_TEXTO BASE_.

════════════════

La mujer no podía recibirlo en su casa, “nuestra sociedad, con todos sus abrumadores prejuicios, no lo permite”, señalaba. “Pero puedo decir esto: aparezca en el  foyer de la Ópera el lunes, a la una de la mañana, y acérquese a mí. Estaré vestida de negro, de la cabeza a los pies, con lazos rosados en mis mangas”. Ese lunes en particular, era el penúltimo día de carnaval, cuando se realizaba un baile de máscaras en la Ópera. Es posible que Balzac haya ido disfrazado para disfrutar de uno de sus placeres: observar sin ser visto.

RIVAL Y ADMIRADOR

Robb dice que la más interesante carta en que se alude al oficio de escritor proviene no de Balzac, sino de Stendhal, el autor de Rojo y Negro. Stendhal, seudónimo de Marie-Henri Beyle, agradeció a Balzac por su encomiosa reseña de La Cartuja de Parma.
Se trata de esa célebre carta en que Stendhal revela su técnica para redactar novelas. Según decía, cada mañana, a fin de entrar “en sintonía” con sus sentimientos, leía el Código Napoleónico. Además, buena parte de su novela se la había dictado a su secretario, sin hacerle revisión alguna antes de publicarla.
Stendhal tenía una gran admiración por Balzac, al punto que le envió una copia de la novela en la cual había intercalado páginas en blanco donde el escritor debería responder a preguntas acerca de estilo y técnica narrativa. Ese invaluable documento nunca salió a la luz.

════════════════

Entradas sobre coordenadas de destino
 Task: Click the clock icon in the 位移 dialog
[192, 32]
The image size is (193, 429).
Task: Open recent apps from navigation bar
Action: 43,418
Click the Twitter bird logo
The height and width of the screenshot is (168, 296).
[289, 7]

════════════════

_POR HACER_.
#1 En el texto sobre Balzac y Stendhal, ¿qué leía Stendhal cada mañana para entrar "en sintonía" con sus sentimientos?
#2 Transcribe sin cambios el tramo del texto sobre Balzac y Stendhal que va de "Robb dice que" hasta "Cartuja de Parma.".
El listado no cumple ningún papel aquí.

_RESPUESTAS POR TAREA_.
#1 El Código Napoleónico.

#2
Robb dice que la más interesante carta en que se alude al oficio de escritor proviene no de Balzac, sino de Stendhal, el autor de Rojo y Negro. Stendhal, seudónimo de Marie-Henri Beyle, agradeció a Balzac por su encomiosa reseña de La Cartuja de Parma.